[Data extracted from a collection]
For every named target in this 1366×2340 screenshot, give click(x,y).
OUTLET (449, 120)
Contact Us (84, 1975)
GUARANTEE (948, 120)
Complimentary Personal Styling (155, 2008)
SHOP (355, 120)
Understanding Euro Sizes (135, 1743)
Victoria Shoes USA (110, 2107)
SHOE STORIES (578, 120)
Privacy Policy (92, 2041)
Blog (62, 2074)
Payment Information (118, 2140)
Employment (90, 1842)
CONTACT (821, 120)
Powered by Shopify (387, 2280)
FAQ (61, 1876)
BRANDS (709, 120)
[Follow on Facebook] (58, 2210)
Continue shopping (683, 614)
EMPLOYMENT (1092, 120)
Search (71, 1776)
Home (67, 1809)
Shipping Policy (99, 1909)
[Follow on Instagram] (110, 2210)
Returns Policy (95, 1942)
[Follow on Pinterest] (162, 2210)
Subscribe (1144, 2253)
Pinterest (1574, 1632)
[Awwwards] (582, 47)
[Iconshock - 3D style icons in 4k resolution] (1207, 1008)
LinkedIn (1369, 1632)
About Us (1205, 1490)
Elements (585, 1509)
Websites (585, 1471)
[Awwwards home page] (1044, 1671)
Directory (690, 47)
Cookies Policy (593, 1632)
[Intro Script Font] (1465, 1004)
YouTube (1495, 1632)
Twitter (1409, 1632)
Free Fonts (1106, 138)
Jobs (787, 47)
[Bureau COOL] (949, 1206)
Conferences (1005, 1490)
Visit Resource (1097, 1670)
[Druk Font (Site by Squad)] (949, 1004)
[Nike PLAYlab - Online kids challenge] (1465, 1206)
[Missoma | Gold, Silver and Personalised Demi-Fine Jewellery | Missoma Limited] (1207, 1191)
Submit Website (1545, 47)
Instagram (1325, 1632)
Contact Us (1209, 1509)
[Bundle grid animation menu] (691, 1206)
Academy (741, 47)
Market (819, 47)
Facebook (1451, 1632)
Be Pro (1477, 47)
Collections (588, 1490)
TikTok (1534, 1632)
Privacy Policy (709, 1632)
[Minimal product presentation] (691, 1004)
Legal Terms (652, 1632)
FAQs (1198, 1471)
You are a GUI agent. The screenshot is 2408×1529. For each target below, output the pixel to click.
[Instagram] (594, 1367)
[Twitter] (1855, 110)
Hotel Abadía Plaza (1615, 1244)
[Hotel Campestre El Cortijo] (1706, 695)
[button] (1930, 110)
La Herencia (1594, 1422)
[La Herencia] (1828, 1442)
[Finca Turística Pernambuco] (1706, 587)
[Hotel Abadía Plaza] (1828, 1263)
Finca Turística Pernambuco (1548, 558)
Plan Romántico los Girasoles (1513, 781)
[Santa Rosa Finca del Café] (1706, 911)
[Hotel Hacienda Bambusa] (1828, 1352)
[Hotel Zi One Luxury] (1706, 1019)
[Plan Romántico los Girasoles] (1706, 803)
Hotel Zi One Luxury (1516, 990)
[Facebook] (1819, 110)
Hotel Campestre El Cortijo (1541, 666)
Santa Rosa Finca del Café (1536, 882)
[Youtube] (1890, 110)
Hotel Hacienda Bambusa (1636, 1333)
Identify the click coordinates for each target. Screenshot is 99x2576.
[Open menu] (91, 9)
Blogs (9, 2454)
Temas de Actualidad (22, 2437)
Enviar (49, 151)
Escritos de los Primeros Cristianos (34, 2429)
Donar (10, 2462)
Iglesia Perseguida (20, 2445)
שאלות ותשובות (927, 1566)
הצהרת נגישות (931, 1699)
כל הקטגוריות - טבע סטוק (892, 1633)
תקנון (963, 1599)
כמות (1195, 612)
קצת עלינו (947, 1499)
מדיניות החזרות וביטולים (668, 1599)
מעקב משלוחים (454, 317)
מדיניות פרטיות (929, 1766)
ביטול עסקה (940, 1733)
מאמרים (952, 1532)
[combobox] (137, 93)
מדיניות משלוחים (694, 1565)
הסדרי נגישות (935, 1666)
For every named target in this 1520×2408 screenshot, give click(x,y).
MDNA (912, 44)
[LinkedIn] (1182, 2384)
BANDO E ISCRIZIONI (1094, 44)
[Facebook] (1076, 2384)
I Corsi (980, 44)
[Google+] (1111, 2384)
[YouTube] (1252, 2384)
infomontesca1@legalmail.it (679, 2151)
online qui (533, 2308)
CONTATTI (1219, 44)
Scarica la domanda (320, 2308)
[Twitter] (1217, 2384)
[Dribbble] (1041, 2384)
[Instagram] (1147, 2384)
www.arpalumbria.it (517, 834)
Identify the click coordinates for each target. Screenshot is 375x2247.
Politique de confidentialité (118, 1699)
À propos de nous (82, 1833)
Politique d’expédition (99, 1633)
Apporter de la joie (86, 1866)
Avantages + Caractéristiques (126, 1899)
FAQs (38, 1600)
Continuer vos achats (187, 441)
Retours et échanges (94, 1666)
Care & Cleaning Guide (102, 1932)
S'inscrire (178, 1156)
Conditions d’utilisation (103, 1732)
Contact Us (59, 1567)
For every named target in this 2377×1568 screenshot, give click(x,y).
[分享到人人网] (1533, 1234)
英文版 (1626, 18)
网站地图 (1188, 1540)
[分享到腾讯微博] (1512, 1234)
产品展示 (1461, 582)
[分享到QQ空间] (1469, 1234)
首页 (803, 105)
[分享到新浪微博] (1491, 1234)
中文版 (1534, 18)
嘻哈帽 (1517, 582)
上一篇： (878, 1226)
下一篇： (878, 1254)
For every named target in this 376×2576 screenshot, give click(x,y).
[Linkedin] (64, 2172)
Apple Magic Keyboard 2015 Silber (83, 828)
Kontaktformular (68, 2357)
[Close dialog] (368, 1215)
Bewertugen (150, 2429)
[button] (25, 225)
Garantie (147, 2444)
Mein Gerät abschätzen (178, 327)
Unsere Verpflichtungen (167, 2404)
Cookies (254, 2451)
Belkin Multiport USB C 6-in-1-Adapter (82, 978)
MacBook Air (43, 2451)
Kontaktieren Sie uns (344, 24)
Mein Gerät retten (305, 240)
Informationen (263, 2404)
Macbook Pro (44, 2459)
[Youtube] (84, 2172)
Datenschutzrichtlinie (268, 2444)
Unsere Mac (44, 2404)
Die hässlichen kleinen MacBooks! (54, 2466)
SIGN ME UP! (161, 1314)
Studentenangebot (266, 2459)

◆ **What to produce**
Repeat the whole of the data above exactly, keeping every word.

◆ **Solution to this exercise**
For every named target in this 1366×2340 screenshot, give click(x,y).
OUTLET (449, 120)
Contact Us (84, 1975)
GUARANTEE (948, 120)
Complimentary Personal Styling (155, 2008)
SHOP (355, 120)
Understanding Euro Sizes (135, 1743)
Victoria Shoes USA (110, 2107)
SHOE STORIES (578, 120)
Privacy Policy (92, 2041)
Blog (62, 2074)
Payment Information (118, 2140)
Employment (90, 1842)
CONTACT (821, 120)
Powered by Shopify (387, 2280)
FAQ (61, 1876)
BRANDS (709, 120)
[Follow on Facebook] (58, 2210)
Continue shopping (683, 614)
EMPLOYMENT (1092, 120)
Search (71, 1776)
Home (67, 1809)
Shipping Policy (99, 1909)
[Follow on Instagram] (110, 2210)
Returns Policy (95, 1942)
[Follow on Pinterest] (162, 2210)
Subscribe (1144, 2253)
Pinterest (1574, 1632)
[Awwwards] (582, 47)
[Iconshock - 3D style icons in 4k resolution] (1207, 1008)
LinkedIn (1369, 1632)
About Us (1205, 1490)
Elements (585, 1509)
Websites (585, 1471)
[Awwwards home page] (1044, 1671)
Directory (690, 47)
Cookies Policy (593, 1632)
[Intro Script Font] (1465, 1004)
YouTube (1495, 1632)
Twitter (1409, 1632)
Free Fonts (1106, 138)
Jobs (787, 47)
[Bureau COOL] (949, 1206)
Conferences (1005, 1490)
Visit Resource (1097, 1670)
[Druk Font (Site by Squad)] (949, 1004)
[Nike PLAYlab - Online kids challenge] (1465, 1206)
[Missoma | Gold, Silver and Personalised Demi-Fine Jewellery | Missoma Limited] (1207, 1191)
Submit Website (1545, 47)
Instagram (1325, 1632)
Contact Us (1209, 1509)
[Bundle grid animation menu] (691, 1206)
Academy (741, 47)
Market (819, 47)
Facebook (1451, 1632)
Be Pro (1477, 47)
Collections (588, 1490)
TikTok (1534, 1632)
Privacy Policy (709, 1632)
[Minimal product presentation] (691, 1004)
Legal Terms (652, 1632)
FAQs (1198, 1471)
You are a GUI agent. The screenshot is 2408×1529. For each target below, output the pixel to click.
[Instagram] (594, 1367)
[Twitter] (1855, 110)
Hotel Abadía Plaza (1615, 1244)
[Hotel Campestre El Cortijo] (1706, 695)
[button] (1930, 110)
La Herencia (1594, 1422)
[La Herencia] (1828, 1442)
[Finca Turística Pernambuco] (1706, 587)
[Hotel Abadía Plaza] (1828, 1263)
Finca Turística Pernambuco (1548, 558)
Plan Romántico los Girasoles (1513, 781)
[Santa Rosa Finca del Café] (1706, 911)
[Hotel Hacienda Bambusa] (1828, 1352)
[Hotel Zi One Luxury] (1706, 1019)
[Plan Romántico los Girasoles] (1706, 803)
Hotel Zi One Luxury (1516, 990)
[Facebook] (1819, 110)
Hotel Campestre El Cortijo (1541, 666)
Santa Rosa Finca del Café (1536, 882)
[Youtube] (1890, 110)
Hotel Hacienda Bambusa (1636, 1333)
Identify the click coordinates for each target. Screenshot is 99x2576.
[Open menu] (91, 9)
Blogs (9, 2454)
Temas de Actualidad (22, 2437)
Enviar (49, 151)
Escritos de los Primeros Cristianos (34, 2429)
Donar (10, 2462)
Iglesia Perseguida (20, 2445)
שאלות ותשובות (927, 1566)
הצהרת נגישות (931, 1699)
כל הקטגוריות - טבע סטוק (892, 1633)
תקנון (963, 1599)
כמות (1195, 612)
קצת עלינו (947, 1499)
מדיניות החזרות וביטולים (668, 1599)
מעקב משלוחים (454, 317)
מדיניות פרטיות (929, 1766)
ביטול עסקה (940, 1733)
מאמרים (952, 1532)
[combobox] (137, 93)
מדיניות משלוחים (694, 1565)
הסדרי נגישות (935, 1666)
For every named target in this 1520×2408 screenshot, give click(x,y).
MDNA (912, 44)
[LinkedIn] (1182, 2384)
BANDO E ISCRIZIONI (1094, 44)
[Facebook] (1076, 2384)
I Corsi (980, 44)
[Google+] (1111, 2384)
[YouTube] (1252, 2384)
infomontesca1@legalmail.it (679, 2151)
online qui (533, 2308)
CONTATTI (1219, 44)
Scarica la domanda (320, 2308)
[Twitter] (1217, 2384)
[Dribbble] (1041, 2384)
[Instagram] (1147, 2384)
www.arpalumbria.it (517, 834)
Identify the click coordinates for each target. Screenshot is 375x2247.
Politique de confidentialité (118, 1699)
À propos de nous (82, 1833)
Politique d’expédition (99, 1633)
Apporter de la joie (86, 1866)
Avantages + Caractéristiques (126, 1899)
FAQs (38, 1600)
Continuer vos achats (187, 441)
Retours et échanges (94, 1666)
Care & Cleaning Guide (102, 1932)
S'inscrire (178, 1156)
Conditions d’utilisation (103, 1732)
Contact Us (59, 1567)
For every named target in this 2377×1568 screenshot, give click(x,y).
[分享到人人网] (1533, 1234)
英文版 (1626, 18)
网站地图 (1188, 1540)
[分享到腾讯微博] (1512, 1234)
产品展示 (1461, 582)
[分享到QQ空间] (1469, 1234)
首页 (803, 105)
[分享到新浪微博] (1491, 1234)
中文版 (1534, 18)
嘻哈帽 (1517, 582)
上一篇： (878, 1226)
下一篇： (878, 1254)
For every named target in this 376×2576 screenshot, give click(x,y).
[Linkedin] (64, 2172)
Apple Magic Keyboard 2015 Silber (83, 828)
Kontaktformular (68, 2357)
[Close dialog] (368, 1215)
Bewertugen (150, 2429)
[button] (25, 225)
Garantie (147, 2444)
Mein Gerät abschätzen (178, 327)
Unsere Verpflichtungen (167, 2404)
Cookies (254, 2451)
Belkin Multiport USB C 6-in-1-Adapter (82, 978)
MacBook Air (43, 2451)
Kontaktieren Sie uns (344, 24)
Mein Gerät retten (305, 240)
Informationen (263, 2404)
Macbook Pro (44, 2459)
[Youtube] (84, 2172)
Datenschutzrichtlinie (268, 2444)
Unsere Mac (44, 2404)
Die hässlichen kleinen MacBooks! (54, 2466)
SIGN ME UP! (161, 1314)
Studentenangebot (266, 2459)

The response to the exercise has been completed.